▶ Yapılacaklar:
A: Muradiye türbeleriyle ilgili metnin "WT Moderatör" ifadesinden "burada görmek mümkündür." ifadesine kadar uzanan bölümünü hiçbir değişiklik yapmadan yazın.
B: Muradiye türbeleriyle ilgili metne göre aşağıdaki soruları yanıtlayın.
(i) Külliyede toplam kaç türbe bulunmaktadır?
(ii) Karşı Duran Süleyman'a ait türbe nerededir?
(iii) Şehzade Mustafa için yaptırılan türbe hangi tarihte yaptırılmıştır?
C: Muradiye türbeleriyle ilgili metni kaldığı yerden devam ettirin.
---------- İncelenecek Metin ----------
Bursa - Muradiye Külliyesi (Sultan 2. Murad Külliyesi)

Berktuğ

WT Moderatör
Mesajlar
616
Puanlar
1,323
MURADİYE TÜRBELER TOPLULUĞU

Osmanlı Devleti’nin 6. padişahı olan Sultan II. Murad'ın türbesinin yanı sıra Osmanlı hanedanından şehzadelerin, eşlerinin, çocuklarının, valide sultanların ve saraylıların mezarlarının bulunduğu toplam 13 türbe bulunmaktadır. Karşı Duran Süleyman'a ait olan türbe ise külliyenin avlu duvarının dışında, yolun karşısındadır. En eski türbe 1449 senesinde Fatih Sultan Mehmed'in annesi Hüma Hatun için yaptırdığı türbedir. En geç yaptırılan türbe ise Sultan II. Selim'in 1553'te vefat eden kardeşi Şehzade Mustafa için 1574 tarihinde yaptırdığı türbedir. Türbelerin farklı yıllarda yapılmış ve bu alan zamanla türbeler topluluğu haline gelmiştir. Türbelerin mimarisi ile süslemeleri ayrı özellikler taşır. Çini, ahşap ve kalem İşi süsleme sanatlarının en özgün ve sıra dışı örneklerini burada görmek mümkündür.
---------- Veri Kümesi ----------
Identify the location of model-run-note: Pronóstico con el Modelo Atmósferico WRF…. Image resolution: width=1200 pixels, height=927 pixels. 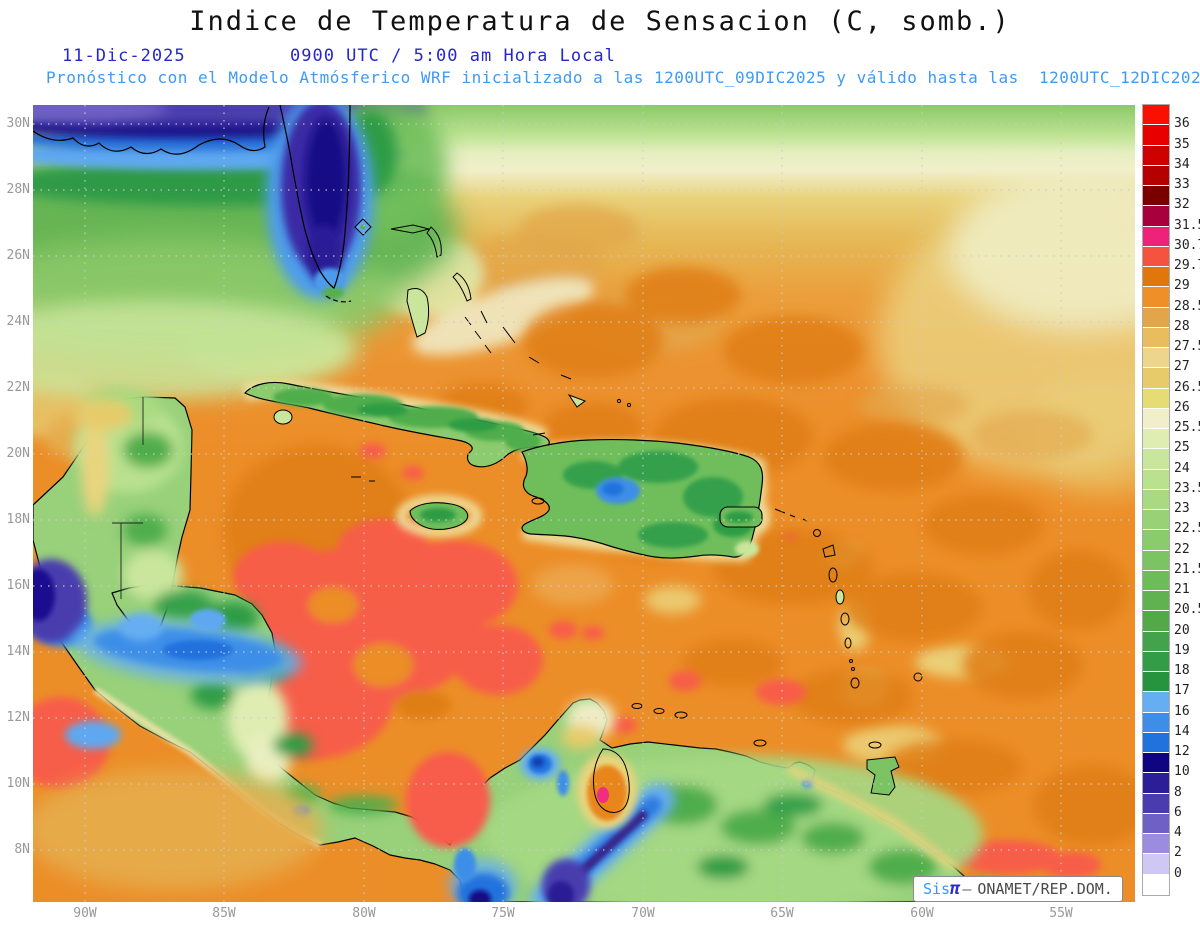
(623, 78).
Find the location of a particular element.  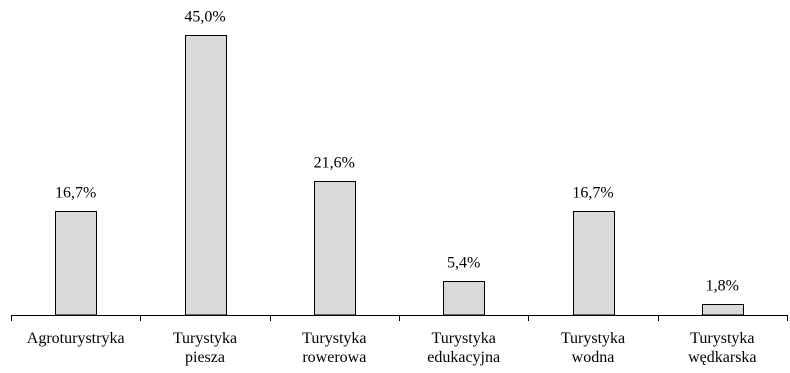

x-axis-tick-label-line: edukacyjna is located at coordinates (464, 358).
----------
---------- Veri Kümesi ----------
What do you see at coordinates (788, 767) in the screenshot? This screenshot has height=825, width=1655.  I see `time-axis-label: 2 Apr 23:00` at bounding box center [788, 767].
----------
▶ Verilen Yanıtlar:
A:
WT Moderatör
Mesajlar
616
Puanlar
1,323
MURADİYE TÜRBELER TOPLULUĞU

Osmanlı Devleti’nin 6. padişahı olan Sultan II. Murad'ın türbesinin yanı sıra Osmanlı hanedanından şehzadelerin, eşlerinin, çocuklarının, valide sultanların ve saraylıların mezarlarının bulunduğu toplam 13 türbe bulunmaktadır. Karşı Duran Süleyman'a ait olan türbe ise külliyenin avlu duvarının dışında, yolun karşısındadır. En eski türbe 1449 senesinde Fatih Sultan Mehmed'in annesi Hüma Hatun için yaptırdığı türbedir. En geç yaptırılan türbe ise Sultan II. Selim'in 1553'te vefat eden kardeşi Şehzade Mustafa için 1574 tarihinde yaptırdığı türbedir. Türbelerin farklı yıllarda yapılmış ve bu alan zamanla türbeler topluluğu haline gelmiştir. Türbelerin mimarisi ile süslemeleri ayrı özellikler taşır. Çini, ahşap ve kalem İşi süsleme sanatlarının en özgün ve sıra dışı örneklerini burada görmek mümkündür.

B:
(i) Toplam 13 türbe bulunmaktadır.
(ii) Külliyenin avlu duvarının dışında, yolun karşısındadır.
(iii) 1574 tarihinde yaptırılmıştır.

C:
SULTAN II. MURAD
Sultan II. Murad, 1403 (Hicri 806) yılında Amasya’da doğmuştur. Babası; Osmanlı Devleti’nin 5.Sultanı Çelebi Sultan Mehmed, annesi; Emine Hatun’dur. 30 senelik saltanatı boyunca iyi bir yönetim örneği sergileyerek devletin her anlamda büyük gelişme göstermesine olanak sağlamıştır. Çocukluğu Amasya'da geçen Sultan II. Murad'a 1418 yılında Amasya valiliği görevi verilmiş, 1421 yılında babasının vefatından 41 gün sonra 18 yaşında iken Edirne'de tahta oturmuştur. Kendisini her anlamda yetiştiren II. Murad'ın şair, hattat ve askeri deha kimliği ön plandadır. 3 Şubat 1451 günü 47 yaşında Edime Sarayı'nda vefat etmiştir. Yerine ise oğlu Fatih Sultan Mehmet tahta çıkmıştır. Vasiyeti gereği yaptırmış olduğu Muradiye Camii'nin yanındaki türbeye defnedilmiştir. Yine vasiyeti gereği türbenin üzeri örtülmeyerek kenarlarına hafızların oturup Kur'an okuyabilmeleri için galerili inşa edilmiştir. II. Murad tarafından, 1425 senesinde, Bursa Kalesi ve Murad Hüdavendigar Külliyesi arasına, bugünkü Osmangazi İlçesi'nin Muradiye Semti'ne inşa ettirmiştir. Sultan II. Murad fethettikten sonra Edirne'yi devletin başkenti yaptığı halde külliyesini Bursa'ya yaptırmayı tercih etmiştir. Osmanlı padişahlarının Bursa'da yaptırdığı beşinci ve son külliye olan Muradiye; cami, hazire alanı, medrese, imaret, hamam, çeşme ve türbeler topluluğundan oluşmaktadır. Sıbyan mektebi ise, Muradiye Külliyesi ve Muradiye Medresesi ile ilişkili olarak 15. yüzyılda Sultan II. Murad döneminde, Fatih Sultan Mehmed’in annesi Hüma Hatun tarafından yaptırılmıştır. 1855 yılındaki depremden sonra tekrar inşa edilmiş ve Mahalle Mektebi olarak Murad-ı Sani adını almıştır. 1928’de yeni harflerin kabulünden sonra Cumhuriyet İlkokulu, 1938’de Onuncu İlkokul adı ile hizmet vermiş, 1948’den itibaren de Muradiye İlkokulu adıyla faaliyetini sürdürmektedir.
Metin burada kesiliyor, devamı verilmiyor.